Лукерья (сердито). Вот! В базар да захотели чтоб дома была! И меня-то за посудой послала: вишни купила, да грибов.
Антонина Григорьевна. А скоро воротится?
Лукерья. А кто ее знает! шляется, шляется по базару-то, а купит на медный грош! Как будто некого послать! Что от её гроша-то украдут что ли?
Антонина Григорьевна. А почем вишни-то?
Лукерья (идет). А не я покупала, не меня и спрашивайте! Я вишь и цепы не знаю. Легкое ли дело, невидаль какая на полтину всю-то её провизию искупить! Да я у становихи жила, так и та свою амбицию соблюдала, и сама на базар не таскалась: а все я, да я. И у меня, слава Богу, и копейки её не пропадало! А эта тысячница-то алтынничает! Мне её-то копейки не надо. И без её копейки проживу свой век: с голоду не умру. (Всхлипывает.) Под её окно не приду милостыню просить! У меня, может, и не эдакие деньги бывали на руках!
Антонина Григорьевна. Полно Лукерьюшка! Уж это у неё привычка такая: она не хотела тебя обидеть.

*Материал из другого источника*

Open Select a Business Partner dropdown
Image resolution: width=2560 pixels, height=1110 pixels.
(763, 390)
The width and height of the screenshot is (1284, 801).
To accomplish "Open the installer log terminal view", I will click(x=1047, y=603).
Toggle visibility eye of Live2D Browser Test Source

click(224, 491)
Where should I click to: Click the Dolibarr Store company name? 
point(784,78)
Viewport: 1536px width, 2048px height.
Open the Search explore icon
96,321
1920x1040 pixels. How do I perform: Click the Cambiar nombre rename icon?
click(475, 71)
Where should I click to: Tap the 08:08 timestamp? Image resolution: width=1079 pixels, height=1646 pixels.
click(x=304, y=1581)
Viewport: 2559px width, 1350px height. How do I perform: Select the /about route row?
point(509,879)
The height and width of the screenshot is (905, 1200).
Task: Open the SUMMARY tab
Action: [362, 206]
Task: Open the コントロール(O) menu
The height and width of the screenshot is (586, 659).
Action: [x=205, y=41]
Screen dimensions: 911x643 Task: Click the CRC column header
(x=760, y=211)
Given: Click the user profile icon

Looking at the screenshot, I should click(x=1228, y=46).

Лукерья. Обидеть? Да чем ей меня обидеть? Да еще позволю ли я ей себя-то обидеть? Велика фря: целовальница! Я не у эдаких жила, да обиды себе не видала! Меня упрекнуть не в чем! А инфалида у меня никто не видал; еще никто не поймал инфалида-то… А бедного человека завсегда обидеть легко. (Всхлипывает, утирает глаза передником и уходя за ворота кричит.) Нет ты застань сперва с инфалидом, да и говори! Я на своем веку, может, и не инфалидов видала…
Явление IV
Ну, теперь пошла на весь город кричать! И что с ней это сделается? Баба бы ничего, — да вдруг ей стрельнет в голову — точно бешеная собака ее укусит, и пойдет и пойдет: хоть святых вон выноси! И какого тут еще инвалида приплела? (Машет рукой.) Однако Феоктисту-то Гавриловну видно не скоро дождешься. Посмотреть: Анна Васильевна не дома ли. (Подходит к крыльцу и пробует отворить дверь.) Нет, заперта! Разве в огороде нет ли. (Идет к калитке заднего двора и хочет ее отворить, как вдруг ей на встречу лезет инвалидный солдат. Она отскакивает.)
Явление V
Антонина Григорьевна. Ах, чтоб тебя тут! (Злобно.) Тебе кого надо?
Солдат. А я было тут к куме Лукерье!
Антонина Григорьевна (налетает на него). Какую тебе куму Лукерью! Нет дома твоей кумы Лукерьи. Только развратничать таскаетесь. Убирайся, голубчик, убирайся: я вот твоему поручику скажу.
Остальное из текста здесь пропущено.